A team of scientists have studied whether prescribing video game exercises at home could help improve chronic lower back pain. The researchers from the University of Sydney, Australia looked at the benefits of prescribing patients self-managed video games, to be played at home. The study was a randomised, controlled trial and the results were published in Physical Therapy. The abstract is available to read online.
The scientists recruited 60 patients, aged 55 years and over, who had been diagnosed with chronic lower back pain. The participants were randomised into 1 of 2 groups. They were either asked to continue their usual activities, which included carrying out unsupervised home exercise prescribed after visits to the physiotherapist, or asked to carry out 60 minutes of flexibility, aerobic and strengthening exercise, 3 times a week at home, using a Wii U Fit with no therapist supervision.
The scientists found that the 8 week video game programme increased participation in the exercise and was comparable in results to the exercise programmes which were completed under the supervision of a physio. The scientists noted that although home-based structured exercise programmes are recommended to help patients manage chronic low back pain, patients can find it difficult to follow the programme and carry out the exercises to the degree needed to improve pain. The study found that patients were able to carry out the exercises and follow the video games for 85% of the sessions. The scientists noted that the interactive nature of the video games, the video and audio instructions, feedback on technique and scoring the performance all helped to motivate the patients and encourage them to play the game and exercise. Participants had a 27% reduction in lower back pain and a 23% increase in function, which were similar results to the patients taking part in the physiotherapy and unsupervised home exercises group.

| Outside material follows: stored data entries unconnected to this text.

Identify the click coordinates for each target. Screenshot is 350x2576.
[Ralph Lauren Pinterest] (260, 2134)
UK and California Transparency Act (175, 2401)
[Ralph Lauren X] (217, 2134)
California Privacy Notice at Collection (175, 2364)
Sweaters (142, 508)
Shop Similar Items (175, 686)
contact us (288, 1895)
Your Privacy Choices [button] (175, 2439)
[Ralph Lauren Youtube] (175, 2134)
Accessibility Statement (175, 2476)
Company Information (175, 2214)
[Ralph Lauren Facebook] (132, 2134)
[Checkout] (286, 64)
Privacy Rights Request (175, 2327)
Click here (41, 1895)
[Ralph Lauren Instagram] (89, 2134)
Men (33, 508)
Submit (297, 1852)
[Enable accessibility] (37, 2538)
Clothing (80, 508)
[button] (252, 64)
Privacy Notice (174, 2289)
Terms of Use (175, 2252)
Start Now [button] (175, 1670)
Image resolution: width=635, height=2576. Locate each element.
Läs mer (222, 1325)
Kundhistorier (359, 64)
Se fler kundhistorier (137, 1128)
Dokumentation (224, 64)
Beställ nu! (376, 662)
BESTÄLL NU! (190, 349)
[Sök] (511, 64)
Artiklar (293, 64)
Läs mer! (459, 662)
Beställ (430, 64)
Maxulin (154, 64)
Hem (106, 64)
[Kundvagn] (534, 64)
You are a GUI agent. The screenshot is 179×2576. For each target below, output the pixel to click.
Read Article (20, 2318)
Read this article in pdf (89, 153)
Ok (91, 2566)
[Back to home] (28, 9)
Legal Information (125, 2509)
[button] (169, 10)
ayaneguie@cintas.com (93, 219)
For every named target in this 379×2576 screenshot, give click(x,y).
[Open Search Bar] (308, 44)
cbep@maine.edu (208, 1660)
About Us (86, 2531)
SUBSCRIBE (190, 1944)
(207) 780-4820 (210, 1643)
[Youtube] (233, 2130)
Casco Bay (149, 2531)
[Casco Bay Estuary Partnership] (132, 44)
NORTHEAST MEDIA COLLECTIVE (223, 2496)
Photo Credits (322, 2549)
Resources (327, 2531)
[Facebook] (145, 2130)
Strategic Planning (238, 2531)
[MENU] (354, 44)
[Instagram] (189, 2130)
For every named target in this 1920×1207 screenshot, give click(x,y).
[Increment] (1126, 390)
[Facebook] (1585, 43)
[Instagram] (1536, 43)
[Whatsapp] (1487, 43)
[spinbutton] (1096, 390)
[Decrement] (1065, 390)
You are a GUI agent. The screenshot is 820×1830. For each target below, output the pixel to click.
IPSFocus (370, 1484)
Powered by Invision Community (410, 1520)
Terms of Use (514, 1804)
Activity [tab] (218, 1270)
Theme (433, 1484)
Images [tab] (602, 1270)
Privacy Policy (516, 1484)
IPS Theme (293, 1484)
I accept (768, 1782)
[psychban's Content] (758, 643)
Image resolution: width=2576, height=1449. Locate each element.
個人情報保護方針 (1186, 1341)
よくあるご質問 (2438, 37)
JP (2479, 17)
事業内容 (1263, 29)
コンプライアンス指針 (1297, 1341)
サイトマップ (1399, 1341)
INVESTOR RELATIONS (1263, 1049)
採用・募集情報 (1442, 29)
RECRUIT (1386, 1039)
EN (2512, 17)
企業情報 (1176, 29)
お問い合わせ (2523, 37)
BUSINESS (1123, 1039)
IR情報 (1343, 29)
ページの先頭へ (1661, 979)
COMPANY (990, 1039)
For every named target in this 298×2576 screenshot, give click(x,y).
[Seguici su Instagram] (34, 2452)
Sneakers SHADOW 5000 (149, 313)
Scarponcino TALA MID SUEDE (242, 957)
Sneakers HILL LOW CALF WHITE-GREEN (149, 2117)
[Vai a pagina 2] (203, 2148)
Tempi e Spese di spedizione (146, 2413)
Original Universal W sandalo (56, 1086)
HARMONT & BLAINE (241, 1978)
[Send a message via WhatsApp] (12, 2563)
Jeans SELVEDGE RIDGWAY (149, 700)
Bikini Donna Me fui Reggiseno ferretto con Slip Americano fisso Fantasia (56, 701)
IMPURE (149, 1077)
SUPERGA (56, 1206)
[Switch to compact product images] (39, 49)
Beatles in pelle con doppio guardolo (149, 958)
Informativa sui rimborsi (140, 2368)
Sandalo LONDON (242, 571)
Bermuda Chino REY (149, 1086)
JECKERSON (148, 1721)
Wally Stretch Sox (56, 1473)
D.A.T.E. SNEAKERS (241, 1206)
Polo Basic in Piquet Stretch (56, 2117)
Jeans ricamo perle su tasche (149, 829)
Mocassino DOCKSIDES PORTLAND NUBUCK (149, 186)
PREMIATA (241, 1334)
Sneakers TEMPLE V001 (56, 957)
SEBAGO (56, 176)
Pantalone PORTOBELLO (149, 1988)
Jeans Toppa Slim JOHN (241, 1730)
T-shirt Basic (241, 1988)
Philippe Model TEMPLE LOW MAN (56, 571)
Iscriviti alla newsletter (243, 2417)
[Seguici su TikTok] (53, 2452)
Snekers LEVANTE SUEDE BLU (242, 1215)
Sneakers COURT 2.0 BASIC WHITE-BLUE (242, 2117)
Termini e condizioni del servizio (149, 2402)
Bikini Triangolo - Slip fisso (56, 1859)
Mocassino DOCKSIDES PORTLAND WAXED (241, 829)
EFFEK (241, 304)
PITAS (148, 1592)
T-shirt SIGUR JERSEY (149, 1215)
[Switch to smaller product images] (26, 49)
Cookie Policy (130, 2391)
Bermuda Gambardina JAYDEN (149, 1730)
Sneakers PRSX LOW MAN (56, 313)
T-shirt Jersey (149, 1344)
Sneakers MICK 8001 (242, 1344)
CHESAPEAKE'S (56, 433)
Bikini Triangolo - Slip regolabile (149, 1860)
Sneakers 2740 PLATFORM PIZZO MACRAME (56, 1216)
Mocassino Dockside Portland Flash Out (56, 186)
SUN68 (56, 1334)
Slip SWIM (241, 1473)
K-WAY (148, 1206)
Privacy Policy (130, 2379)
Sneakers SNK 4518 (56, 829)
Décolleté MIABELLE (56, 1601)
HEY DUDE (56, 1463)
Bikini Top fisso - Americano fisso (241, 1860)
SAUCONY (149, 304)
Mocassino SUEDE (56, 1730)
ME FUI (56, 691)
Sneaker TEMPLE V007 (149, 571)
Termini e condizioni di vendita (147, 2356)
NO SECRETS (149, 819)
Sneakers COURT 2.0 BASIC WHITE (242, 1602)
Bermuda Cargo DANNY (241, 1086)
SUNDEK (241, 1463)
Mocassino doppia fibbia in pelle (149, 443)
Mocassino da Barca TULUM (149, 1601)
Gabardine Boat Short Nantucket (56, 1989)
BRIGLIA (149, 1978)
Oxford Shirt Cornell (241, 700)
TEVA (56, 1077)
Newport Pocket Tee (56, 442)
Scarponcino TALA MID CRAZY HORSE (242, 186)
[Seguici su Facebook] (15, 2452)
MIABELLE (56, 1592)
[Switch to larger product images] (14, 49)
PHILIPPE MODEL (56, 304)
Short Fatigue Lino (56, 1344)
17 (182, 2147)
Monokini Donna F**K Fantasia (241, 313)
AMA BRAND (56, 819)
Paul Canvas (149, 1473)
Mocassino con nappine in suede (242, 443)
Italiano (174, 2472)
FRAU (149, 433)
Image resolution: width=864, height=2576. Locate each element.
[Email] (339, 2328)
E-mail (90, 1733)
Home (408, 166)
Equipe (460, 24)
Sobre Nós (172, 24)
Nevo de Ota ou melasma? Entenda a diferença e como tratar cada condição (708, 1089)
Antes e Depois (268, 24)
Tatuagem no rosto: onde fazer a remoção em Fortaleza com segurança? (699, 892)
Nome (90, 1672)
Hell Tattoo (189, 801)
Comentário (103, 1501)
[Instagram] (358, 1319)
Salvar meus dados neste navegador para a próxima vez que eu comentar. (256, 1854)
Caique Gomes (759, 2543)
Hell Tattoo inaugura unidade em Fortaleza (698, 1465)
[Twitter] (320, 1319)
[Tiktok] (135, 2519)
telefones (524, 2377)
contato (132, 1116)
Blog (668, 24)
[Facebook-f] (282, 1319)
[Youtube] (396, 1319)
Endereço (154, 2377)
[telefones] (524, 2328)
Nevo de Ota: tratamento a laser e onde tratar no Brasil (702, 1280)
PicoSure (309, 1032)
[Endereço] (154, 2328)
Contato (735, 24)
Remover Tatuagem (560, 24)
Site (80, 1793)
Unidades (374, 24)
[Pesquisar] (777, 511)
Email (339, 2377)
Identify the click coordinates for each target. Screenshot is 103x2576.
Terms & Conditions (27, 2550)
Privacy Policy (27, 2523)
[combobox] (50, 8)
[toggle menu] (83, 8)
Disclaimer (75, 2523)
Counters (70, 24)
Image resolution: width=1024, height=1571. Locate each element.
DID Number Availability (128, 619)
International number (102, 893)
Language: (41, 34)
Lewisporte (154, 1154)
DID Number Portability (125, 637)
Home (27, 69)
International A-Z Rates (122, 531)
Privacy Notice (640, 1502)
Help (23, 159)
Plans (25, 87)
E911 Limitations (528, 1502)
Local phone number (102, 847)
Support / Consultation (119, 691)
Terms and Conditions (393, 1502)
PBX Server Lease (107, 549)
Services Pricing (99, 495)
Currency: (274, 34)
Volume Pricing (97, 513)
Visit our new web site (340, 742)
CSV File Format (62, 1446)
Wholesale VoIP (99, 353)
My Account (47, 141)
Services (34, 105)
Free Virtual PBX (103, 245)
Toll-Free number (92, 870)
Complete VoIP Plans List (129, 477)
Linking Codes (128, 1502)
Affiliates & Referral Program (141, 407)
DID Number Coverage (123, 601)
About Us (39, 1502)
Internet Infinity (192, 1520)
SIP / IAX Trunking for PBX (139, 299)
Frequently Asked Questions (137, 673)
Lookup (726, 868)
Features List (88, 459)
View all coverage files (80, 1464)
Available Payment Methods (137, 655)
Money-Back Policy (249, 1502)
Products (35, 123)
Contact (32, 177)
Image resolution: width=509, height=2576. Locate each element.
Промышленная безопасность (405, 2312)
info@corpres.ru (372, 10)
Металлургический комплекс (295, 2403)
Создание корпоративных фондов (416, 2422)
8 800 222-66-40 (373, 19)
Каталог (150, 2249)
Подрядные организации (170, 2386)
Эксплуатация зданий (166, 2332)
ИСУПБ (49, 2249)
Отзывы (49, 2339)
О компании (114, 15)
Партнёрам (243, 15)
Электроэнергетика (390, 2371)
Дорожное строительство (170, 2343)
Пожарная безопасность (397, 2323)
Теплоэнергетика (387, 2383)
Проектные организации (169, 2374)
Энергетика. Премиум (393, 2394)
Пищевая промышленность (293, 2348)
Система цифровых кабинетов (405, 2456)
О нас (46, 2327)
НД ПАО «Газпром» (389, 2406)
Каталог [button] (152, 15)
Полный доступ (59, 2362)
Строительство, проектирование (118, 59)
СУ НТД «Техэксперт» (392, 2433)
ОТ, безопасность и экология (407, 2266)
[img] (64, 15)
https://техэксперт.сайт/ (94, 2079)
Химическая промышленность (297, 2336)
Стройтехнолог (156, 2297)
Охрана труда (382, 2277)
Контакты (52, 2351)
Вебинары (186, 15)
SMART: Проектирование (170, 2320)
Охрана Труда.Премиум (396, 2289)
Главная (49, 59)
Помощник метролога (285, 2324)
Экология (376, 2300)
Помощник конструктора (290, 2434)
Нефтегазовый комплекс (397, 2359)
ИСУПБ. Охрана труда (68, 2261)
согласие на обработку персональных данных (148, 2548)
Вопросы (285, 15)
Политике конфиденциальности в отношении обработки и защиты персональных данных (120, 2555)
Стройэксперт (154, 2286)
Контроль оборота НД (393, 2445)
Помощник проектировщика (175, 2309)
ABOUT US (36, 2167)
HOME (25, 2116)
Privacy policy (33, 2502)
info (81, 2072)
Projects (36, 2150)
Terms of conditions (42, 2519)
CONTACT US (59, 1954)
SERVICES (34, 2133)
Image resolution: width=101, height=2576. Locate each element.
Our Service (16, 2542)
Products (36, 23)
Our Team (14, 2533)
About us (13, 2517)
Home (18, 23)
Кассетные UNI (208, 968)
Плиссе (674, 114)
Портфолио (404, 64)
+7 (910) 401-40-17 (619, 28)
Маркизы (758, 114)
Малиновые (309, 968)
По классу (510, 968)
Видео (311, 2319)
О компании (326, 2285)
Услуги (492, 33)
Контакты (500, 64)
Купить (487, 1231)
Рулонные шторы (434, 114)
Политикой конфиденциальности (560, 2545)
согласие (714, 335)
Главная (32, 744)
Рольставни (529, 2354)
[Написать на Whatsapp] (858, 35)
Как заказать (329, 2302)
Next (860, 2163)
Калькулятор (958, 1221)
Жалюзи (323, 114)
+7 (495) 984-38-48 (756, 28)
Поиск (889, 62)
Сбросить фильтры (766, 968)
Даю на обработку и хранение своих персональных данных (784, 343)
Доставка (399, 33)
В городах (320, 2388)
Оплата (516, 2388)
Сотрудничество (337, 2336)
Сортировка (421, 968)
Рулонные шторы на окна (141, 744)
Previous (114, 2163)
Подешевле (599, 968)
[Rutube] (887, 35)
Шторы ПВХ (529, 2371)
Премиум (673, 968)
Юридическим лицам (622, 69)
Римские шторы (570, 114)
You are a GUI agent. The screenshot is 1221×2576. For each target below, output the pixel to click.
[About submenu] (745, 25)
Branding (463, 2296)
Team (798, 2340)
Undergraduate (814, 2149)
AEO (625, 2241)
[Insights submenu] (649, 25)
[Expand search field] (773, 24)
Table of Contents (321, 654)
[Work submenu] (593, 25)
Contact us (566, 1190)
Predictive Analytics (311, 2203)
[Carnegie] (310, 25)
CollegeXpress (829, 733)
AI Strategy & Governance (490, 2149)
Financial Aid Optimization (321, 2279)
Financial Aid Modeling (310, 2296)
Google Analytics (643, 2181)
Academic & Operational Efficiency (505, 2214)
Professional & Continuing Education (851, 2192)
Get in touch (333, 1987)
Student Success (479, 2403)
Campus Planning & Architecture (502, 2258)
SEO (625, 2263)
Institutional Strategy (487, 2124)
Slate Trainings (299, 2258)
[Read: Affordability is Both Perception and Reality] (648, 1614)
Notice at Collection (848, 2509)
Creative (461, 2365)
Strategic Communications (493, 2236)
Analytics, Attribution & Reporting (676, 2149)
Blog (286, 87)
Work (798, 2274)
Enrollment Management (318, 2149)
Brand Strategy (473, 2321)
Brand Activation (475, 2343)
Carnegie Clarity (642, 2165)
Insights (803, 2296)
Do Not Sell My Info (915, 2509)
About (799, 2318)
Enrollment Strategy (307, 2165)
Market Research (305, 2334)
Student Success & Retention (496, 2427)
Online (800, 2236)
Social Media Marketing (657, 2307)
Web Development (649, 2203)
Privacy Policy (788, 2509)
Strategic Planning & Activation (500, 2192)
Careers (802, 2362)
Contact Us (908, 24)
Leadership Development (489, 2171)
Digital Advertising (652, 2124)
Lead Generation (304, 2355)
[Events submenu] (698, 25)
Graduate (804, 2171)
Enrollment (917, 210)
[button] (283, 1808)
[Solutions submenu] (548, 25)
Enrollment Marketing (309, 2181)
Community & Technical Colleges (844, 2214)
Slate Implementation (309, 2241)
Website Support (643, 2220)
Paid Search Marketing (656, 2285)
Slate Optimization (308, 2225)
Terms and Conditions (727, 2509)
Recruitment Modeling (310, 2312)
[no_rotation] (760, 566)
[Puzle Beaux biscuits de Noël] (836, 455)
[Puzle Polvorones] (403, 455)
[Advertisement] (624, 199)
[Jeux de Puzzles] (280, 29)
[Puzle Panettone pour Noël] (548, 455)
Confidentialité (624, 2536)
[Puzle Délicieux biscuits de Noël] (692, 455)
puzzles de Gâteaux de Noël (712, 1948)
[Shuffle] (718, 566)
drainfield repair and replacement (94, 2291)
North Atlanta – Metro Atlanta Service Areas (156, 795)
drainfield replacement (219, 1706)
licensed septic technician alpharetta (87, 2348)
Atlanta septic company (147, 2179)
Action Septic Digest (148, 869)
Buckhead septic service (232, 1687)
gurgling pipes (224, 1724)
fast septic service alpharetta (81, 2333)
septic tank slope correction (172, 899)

The study was measured by looking at pain self-efficacy and care-seeking, which were the primary outcomes, and function, pain, disability, physical activity, fear of movement or re-injury, falls, adherence, recruitment and response rates, intervention experience and adverse events. The average age of the participants was 67.8 years. The Wii U Fit exercises improved pain and function, but had no real effect on the other outcomes. People who had been exercising through the video games were more likely to be exercising for flexibility after 6 months.
The researchers highlighted that video games could be a cost-effective way of enabling people with lower back pain to exercise for the recommended amount of time to improve their back. The games units were considered low cost, and set up involved a single session to teach patients how to use the equipment, as compared to the number of sessions required to be run by a physiotherapist. People who live in remote places, would be able to exercise effectively by following the video game instructions.
This study was important because of the ageing population of countries like the UK and Australia. The global number of people over 60 years old is expected to triple by 2050. Lower back pain can cause limited mobility, falls and decrease independence.
People suffering from chronic lower back pain should see their GP before starting any kind of regular exercise.
The scientists pointed out that Nintendo were not involved in the study in any way.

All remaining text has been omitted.